# William Cunningham on the value of Richard Baxter as an apologist



## Reformed Covenanter (Dec 24, 2019)

... The first English writer of eminence who has written fully and at length in defence of the truth of Christianity, and in opposition to the objections of infidels, is Richard Baxter, so well known and so deservedly esteemed for his numerous and multifarious writings, controversial and practical, and for the extraordinary services, which he has been honoured to render to the cause of religion and piety. ...

For more, see William Cunningham on the value of Richard Baxter as an apologist.

Reactions: Like 1


----------



## deleteduser99 (Dec 24, 2019)

I am amazed at Baxter's ability to reason even from simple natural light.

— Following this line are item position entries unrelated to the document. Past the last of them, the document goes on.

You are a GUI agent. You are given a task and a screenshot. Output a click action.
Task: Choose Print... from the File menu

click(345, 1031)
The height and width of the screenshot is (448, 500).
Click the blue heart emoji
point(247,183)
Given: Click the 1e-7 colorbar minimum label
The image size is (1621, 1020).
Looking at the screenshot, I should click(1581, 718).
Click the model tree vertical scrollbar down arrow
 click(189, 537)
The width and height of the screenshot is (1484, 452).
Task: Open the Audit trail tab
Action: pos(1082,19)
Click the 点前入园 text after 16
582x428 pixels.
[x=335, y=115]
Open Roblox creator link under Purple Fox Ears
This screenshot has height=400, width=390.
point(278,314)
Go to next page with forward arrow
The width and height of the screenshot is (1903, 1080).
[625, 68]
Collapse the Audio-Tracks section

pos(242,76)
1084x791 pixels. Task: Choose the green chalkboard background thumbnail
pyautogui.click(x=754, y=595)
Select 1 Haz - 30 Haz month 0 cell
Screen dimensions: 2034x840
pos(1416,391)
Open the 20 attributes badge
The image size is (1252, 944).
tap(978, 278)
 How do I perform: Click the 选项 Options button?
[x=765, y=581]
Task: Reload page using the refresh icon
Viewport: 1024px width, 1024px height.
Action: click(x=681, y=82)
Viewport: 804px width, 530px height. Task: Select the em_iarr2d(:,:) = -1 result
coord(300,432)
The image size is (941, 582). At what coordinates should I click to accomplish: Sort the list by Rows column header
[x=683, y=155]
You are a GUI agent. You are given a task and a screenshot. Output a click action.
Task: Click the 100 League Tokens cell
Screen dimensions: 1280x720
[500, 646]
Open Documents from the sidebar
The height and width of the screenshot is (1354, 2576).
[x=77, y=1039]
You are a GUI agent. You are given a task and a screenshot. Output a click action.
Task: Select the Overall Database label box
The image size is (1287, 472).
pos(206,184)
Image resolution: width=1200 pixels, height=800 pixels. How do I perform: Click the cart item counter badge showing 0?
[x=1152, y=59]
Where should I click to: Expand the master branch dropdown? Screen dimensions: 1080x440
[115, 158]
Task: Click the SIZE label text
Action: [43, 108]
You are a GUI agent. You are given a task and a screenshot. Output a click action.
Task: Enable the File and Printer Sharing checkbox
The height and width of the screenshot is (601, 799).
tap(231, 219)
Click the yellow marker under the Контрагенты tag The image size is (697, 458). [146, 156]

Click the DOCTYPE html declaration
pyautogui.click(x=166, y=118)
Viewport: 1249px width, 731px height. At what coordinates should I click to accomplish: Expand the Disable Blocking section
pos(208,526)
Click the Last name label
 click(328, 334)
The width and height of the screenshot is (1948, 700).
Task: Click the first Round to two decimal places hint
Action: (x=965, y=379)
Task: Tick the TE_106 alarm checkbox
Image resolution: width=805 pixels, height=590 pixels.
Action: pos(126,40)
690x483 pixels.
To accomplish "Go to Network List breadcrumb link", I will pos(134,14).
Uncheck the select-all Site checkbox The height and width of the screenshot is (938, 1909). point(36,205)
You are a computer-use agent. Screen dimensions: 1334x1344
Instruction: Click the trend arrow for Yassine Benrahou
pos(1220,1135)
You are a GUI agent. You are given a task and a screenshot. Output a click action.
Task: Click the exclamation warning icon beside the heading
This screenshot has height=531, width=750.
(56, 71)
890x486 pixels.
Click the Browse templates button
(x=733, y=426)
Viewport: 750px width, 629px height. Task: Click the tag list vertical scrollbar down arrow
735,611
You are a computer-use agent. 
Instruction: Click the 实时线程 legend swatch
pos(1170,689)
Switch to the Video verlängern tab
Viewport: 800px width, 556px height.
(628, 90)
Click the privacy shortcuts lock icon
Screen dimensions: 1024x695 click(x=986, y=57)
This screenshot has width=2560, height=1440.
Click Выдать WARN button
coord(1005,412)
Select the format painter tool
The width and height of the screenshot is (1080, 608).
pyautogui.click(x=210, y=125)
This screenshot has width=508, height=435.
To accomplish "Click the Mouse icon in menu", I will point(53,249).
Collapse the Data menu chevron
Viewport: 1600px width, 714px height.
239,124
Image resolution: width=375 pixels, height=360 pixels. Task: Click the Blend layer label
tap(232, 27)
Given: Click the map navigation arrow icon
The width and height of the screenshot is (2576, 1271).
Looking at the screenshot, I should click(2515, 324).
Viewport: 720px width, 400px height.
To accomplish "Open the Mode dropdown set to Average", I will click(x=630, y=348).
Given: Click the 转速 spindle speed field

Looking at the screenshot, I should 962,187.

He could bring God as merely revealed in nature to bear down on the conscience, as natural revelation has the power to do (Romans 1). I feel like I'm reading Calvin's Institutes Book I applied to the unconverted.

I wrote out summaries of his reasonings from nature, found at the beginning of Christian Directory:


Assume man has rationality, capable of controlling himself and loving and serving God.
Assume man knows his flesh should not rule him, but is made to love and serve God.
Man is self-loving, and desires happiness over misery, and is not truly indifferent to being in either heaven or hell.
Man knows he did not give himself all that he has, it comes from somewhere, and that giver must be God, the one to whom nothing can be given.
Man knows that God has the right to command and forbid.
Man knows that His creator must have his supreme love and obedience from his creation.
No man can prove to another man a right to his obedience and love above God (Eg. Governors have no right to obedience of subjects above God).
Man knows God is just and faithful, and therefore does not promise reward or punishment deceitfully; and given that the wicked prosper now and the righteous suffer now, we know we cannot be deceived about the world to come.
Even if there were no world to come, service to God will still be the most reasonable since God has such an absolute right over us, and the costliest obedience would still more than repay us.
Hardly a man can deny that there is a world to come in which good will be rewarded and sin punished, thus man dare not deny a thing so probable and reasonable as the world to come.
Man knows that life is miserable and vain, and everything in this life is eventually lost; therefore, it makes incredible sense to live with thorough diligence for the happiness of the world to come, and to avoid the probable misery of the other world at whatever cost possible.
For all these reasons, for our obligations to God as our creator and for self-love, it is ten thousand times more reasonable to be concerned with the coming world of joy or torment than this life; and the God who made us to be concerned for that world proves by our concern that such a world exists, thus it is our inescapable duty to be concerned.
It therefore follows that this life is no more good than it helps us for the world to come, and anything that hurts our joy in the world to come is not good.
It makes sense then that a man can never be too holy, or be too careful about his salvation, or love God too much. He can have too much care about things in this world, but not about the world to come.
You may assume that man knows this life is a trial, and our happiness hereafter depends very much on life in the present.
If these things are true, then reasonably a man should give serious thought to these reasons, and to the world to come, even in personal and sober retirement.
If a man is reasonable so far, then he should be able to judge himself whether he is living for God or self, for this world or the next.
Nothing mentioned so far presupposes any grace or holiness of heart. Heathens will agree to these things. If any man disagrees with these, it shows that sin has made him an unreasonable brute. He has lost his reason.


----------